**Action item**
Using the data below, work out how many lines contain the word "triangle", then state that number without comment.

**Supplied records**

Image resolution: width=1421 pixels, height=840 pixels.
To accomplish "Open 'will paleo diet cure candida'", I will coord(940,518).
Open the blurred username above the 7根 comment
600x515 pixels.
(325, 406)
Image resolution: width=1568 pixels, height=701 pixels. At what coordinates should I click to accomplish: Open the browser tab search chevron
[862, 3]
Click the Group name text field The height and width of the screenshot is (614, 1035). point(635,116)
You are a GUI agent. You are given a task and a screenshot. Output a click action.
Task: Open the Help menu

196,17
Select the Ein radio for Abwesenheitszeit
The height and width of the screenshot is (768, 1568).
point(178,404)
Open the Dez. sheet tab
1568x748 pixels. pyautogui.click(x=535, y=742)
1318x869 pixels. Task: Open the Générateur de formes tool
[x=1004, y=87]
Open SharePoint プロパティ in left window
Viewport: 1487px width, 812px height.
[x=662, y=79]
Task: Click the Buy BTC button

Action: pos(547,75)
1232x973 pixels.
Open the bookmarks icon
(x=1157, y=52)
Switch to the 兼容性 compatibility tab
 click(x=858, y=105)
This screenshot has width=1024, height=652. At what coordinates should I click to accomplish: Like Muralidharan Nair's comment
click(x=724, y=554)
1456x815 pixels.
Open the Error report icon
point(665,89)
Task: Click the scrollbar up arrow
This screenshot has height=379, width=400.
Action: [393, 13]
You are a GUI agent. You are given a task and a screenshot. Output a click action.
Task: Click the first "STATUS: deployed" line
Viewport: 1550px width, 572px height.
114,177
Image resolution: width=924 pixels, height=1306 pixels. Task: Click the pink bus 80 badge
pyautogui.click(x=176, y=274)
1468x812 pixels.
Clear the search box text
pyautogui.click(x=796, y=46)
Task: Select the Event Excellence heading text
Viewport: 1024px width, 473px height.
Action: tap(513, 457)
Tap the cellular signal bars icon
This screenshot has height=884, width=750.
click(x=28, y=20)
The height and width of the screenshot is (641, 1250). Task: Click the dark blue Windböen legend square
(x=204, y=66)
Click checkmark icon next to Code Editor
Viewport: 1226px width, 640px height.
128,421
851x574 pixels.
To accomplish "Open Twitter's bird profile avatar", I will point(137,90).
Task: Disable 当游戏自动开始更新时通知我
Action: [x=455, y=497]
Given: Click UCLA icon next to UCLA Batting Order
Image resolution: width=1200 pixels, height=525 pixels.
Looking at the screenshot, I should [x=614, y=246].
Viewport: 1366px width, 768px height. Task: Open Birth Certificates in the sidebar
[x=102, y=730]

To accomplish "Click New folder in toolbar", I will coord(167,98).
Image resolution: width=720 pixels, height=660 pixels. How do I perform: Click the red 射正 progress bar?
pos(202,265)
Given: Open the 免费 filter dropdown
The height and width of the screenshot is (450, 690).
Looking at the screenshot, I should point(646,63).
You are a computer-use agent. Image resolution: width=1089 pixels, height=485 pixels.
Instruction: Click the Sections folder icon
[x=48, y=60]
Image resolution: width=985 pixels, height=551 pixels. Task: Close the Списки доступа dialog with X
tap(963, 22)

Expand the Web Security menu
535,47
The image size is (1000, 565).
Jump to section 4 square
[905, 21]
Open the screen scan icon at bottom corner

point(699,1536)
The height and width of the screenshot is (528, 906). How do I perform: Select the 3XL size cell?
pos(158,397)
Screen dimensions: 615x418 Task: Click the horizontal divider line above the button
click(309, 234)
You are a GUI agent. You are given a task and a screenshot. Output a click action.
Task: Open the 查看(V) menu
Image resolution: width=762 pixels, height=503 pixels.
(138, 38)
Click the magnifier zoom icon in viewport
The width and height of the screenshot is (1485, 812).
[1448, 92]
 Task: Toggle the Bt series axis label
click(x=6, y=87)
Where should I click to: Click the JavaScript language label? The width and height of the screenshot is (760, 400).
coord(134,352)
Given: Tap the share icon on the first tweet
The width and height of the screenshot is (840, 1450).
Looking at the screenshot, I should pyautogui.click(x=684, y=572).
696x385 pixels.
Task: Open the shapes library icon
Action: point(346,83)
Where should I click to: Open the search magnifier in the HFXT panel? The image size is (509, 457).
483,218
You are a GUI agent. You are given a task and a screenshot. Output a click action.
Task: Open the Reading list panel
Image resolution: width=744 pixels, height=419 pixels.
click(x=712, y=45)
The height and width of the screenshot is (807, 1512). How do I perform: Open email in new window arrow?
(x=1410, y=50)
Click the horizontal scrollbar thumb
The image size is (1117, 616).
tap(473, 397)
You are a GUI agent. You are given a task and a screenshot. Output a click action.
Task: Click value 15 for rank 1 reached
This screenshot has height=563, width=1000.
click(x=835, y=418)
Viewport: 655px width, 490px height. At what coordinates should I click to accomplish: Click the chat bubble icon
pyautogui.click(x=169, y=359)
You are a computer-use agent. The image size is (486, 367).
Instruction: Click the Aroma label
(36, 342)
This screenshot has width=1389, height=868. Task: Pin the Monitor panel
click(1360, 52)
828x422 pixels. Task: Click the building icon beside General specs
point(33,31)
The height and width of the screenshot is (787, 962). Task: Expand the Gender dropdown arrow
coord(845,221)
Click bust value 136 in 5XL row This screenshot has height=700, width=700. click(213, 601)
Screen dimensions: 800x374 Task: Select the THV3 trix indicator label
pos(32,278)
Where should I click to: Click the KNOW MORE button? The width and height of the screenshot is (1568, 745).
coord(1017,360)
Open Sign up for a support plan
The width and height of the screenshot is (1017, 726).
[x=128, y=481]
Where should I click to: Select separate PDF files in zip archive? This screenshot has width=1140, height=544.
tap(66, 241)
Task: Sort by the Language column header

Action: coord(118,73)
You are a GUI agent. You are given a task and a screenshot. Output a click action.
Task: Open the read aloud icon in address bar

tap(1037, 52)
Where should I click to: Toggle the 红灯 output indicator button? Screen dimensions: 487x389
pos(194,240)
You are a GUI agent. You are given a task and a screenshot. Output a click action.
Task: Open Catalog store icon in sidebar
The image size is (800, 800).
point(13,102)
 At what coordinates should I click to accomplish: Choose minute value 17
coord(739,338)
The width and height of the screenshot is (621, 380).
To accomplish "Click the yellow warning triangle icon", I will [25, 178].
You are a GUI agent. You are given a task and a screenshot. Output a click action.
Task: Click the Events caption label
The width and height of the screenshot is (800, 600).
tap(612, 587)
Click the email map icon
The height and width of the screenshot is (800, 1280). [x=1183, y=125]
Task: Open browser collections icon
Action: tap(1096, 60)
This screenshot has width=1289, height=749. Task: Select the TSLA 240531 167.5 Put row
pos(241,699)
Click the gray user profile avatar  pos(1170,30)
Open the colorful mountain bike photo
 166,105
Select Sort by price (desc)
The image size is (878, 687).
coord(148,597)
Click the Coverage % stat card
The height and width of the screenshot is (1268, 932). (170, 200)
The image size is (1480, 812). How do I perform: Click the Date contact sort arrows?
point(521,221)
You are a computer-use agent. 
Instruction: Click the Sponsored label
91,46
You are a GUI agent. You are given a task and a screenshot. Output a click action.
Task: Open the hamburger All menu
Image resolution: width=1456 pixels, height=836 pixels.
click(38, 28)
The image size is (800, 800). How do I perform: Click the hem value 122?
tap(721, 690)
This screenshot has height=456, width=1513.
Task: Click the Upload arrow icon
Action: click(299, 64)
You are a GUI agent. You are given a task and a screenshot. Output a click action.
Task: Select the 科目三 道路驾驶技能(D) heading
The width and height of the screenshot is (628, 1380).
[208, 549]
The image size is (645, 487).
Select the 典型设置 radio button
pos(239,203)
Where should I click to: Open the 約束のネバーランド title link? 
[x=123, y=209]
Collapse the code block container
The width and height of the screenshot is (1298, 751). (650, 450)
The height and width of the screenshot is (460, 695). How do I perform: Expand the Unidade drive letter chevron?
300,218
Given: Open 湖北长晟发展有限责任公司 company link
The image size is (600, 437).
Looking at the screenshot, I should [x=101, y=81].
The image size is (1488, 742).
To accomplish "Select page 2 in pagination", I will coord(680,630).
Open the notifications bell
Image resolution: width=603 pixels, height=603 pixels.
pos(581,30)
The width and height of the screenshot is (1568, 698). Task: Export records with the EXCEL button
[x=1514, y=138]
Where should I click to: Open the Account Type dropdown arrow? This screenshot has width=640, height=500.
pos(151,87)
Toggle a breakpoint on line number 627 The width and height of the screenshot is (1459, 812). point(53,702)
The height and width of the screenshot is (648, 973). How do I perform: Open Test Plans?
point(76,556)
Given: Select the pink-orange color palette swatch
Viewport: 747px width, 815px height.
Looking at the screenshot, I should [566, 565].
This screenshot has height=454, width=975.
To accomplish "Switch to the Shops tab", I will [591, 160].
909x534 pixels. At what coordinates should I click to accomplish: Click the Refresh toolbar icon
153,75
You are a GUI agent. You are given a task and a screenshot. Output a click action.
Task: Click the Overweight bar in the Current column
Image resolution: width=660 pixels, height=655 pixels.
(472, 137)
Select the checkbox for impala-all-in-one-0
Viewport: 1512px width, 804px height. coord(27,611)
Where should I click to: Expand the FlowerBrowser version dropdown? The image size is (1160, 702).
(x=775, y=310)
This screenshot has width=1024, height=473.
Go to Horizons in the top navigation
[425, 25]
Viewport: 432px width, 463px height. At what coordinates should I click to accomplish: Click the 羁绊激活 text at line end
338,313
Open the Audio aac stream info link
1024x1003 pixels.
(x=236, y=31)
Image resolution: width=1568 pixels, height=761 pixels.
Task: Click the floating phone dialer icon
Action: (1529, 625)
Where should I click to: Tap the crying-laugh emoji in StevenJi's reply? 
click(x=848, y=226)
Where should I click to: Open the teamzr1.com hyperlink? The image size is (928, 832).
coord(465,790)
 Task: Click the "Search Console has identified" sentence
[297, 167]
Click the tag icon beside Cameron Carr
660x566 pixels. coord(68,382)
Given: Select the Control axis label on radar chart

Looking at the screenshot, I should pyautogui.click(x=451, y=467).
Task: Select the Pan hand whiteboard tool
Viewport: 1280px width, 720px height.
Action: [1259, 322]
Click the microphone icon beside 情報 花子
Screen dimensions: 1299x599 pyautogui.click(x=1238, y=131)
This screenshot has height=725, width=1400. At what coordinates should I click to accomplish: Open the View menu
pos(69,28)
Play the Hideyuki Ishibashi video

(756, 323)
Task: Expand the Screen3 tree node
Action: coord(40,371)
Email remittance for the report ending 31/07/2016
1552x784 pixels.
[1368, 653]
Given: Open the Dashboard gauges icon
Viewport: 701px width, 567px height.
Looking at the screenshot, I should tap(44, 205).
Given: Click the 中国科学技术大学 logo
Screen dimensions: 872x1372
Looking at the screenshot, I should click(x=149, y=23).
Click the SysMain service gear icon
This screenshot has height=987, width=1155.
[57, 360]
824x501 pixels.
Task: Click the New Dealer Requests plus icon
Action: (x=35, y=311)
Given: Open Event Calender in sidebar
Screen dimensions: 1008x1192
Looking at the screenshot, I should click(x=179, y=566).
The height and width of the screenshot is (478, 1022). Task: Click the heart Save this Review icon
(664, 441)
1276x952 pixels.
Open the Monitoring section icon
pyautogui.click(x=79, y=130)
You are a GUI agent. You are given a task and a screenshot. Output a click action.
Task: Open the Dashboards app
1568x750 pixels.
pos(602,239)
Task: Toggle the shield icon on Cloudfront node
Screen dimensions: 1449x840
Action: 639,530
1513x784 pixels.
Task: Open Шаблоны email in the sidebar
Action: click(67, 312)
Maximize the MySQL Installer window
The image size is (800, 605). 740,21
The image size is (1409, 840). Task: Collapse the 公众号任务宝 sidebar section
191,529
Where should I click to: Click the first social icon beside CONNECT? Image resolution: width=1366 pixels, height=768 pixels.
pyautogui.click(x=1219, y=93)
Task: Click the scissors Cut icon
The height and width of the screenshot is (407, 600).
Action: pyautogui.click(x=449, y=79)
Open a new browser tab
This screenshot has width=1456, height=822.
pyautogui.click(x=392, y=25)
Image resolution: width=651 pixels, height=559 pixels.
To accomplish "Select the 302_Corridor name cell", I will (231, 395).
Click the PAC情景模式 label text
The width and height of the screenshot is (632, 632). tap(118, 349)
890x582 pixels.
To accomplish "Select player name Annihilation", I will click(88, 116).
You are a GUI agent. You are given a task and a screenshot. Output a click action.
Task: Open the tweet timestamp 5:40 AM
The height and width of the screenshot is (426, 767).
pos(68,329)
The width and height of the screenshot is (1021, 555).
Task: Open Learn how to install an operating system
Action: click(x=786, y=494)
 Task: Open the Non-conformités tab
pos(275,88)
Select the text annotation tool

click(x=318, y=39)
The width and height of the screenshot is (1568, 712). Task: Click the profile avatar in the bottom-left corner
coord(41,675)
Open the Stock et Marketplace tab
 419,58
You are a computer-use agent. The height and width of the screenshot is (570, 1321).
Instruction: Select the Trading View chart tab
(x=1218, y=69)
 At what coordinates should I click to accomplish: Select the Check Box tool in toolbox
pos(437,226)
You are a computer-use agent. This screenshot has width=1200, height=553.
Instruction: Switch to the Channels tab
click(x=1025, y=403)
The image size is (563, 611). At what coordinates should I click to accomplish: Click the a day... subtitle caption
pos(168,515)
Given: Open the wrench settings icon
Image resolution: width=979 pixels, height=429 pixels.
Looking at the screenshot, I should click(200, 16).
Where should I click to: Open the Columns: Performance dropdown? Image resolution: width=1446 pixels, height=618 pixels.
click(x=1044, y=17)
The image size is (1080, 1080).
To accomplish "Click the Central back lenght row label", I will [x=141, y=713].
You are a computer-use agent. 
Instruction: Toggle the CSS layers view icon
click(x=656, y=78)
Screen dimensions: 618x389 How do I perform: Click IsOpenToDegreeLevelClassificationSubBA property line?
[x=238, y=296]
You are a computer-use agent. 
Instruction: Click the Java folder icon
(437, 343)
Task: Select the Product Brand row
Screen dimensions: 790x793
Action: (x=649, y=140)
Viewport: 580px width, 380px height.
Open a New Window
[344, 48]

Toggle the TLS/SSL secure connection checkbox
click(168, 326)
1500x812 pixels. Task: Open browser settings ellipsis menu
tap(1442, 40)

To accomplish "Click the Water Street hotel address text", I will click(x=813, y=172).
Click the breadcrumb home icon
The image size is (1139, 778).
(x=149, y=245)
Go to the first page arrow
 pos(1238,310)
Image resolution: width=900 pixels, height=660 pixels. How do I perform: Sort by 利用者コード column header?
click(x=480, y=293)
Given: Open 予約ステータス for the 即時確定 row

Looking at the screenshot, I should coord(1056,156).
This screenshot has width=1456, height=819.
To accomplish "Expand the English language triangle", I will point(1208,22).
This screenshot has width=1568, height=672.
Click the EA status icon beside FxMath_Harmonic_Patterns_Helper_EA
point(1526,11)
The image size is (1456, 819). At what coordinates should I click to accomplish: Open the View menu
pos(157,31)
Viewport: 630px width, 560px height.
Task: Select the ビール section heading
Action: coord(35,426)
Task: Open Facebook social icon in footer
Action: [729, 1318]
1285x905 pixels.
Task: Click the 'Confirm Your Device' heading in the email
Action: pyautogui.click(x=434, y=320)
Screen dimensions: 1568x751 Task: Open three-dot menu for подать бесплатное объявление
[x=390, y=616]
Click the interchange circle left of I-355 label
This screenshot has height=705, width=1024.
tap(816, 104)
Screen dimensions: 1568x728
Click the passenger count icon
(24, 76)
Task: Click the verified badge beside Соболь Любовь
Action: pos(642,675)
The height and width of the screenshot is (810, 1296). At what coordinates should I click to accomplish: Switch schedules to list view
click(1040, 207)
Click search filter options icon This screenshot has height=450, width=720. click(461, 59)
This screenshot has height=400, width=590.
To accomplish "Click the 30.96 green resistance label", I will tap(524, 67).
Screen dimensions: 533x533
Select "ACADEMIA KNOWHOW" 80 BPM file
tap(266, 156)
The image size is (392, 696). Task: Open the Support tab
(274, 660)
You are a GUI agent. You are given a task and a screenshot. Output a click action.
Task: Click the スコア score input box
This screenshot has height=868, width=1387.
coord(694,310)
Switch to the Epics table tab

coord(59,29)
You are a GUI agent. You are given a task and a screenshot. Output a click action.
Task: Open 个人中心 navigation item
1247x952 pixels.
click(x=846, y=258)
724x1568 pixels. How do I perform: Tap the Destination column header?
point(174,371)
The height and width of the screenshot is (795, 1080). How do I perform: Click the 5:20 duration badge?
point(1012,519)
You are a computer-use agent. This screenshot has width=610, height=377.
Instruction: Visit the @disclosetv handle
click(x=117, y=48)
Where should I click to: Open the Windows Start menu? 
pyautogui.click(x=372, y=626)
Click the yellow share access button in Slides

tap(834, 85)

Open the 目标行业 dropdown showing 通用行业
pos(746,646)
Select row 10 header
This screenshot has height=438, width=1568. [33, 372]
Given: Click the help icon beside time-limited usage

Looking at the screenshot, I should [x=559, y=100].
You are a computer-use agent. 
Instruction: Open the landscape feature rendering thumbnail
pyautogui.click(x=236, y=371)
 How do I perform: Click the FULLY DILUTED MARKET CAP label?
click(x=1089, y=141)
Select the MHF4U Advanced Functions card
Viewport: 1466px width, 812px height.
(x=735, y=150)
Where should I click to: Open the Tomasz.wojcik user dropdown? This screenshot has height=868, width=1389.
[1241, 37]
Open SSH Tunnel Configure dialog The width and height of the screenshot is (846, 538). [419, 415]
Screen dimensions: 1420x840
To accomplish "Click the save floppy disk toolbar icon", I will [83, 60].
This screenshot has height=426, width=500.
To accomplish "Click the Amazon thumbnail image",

**Exercise solution**
2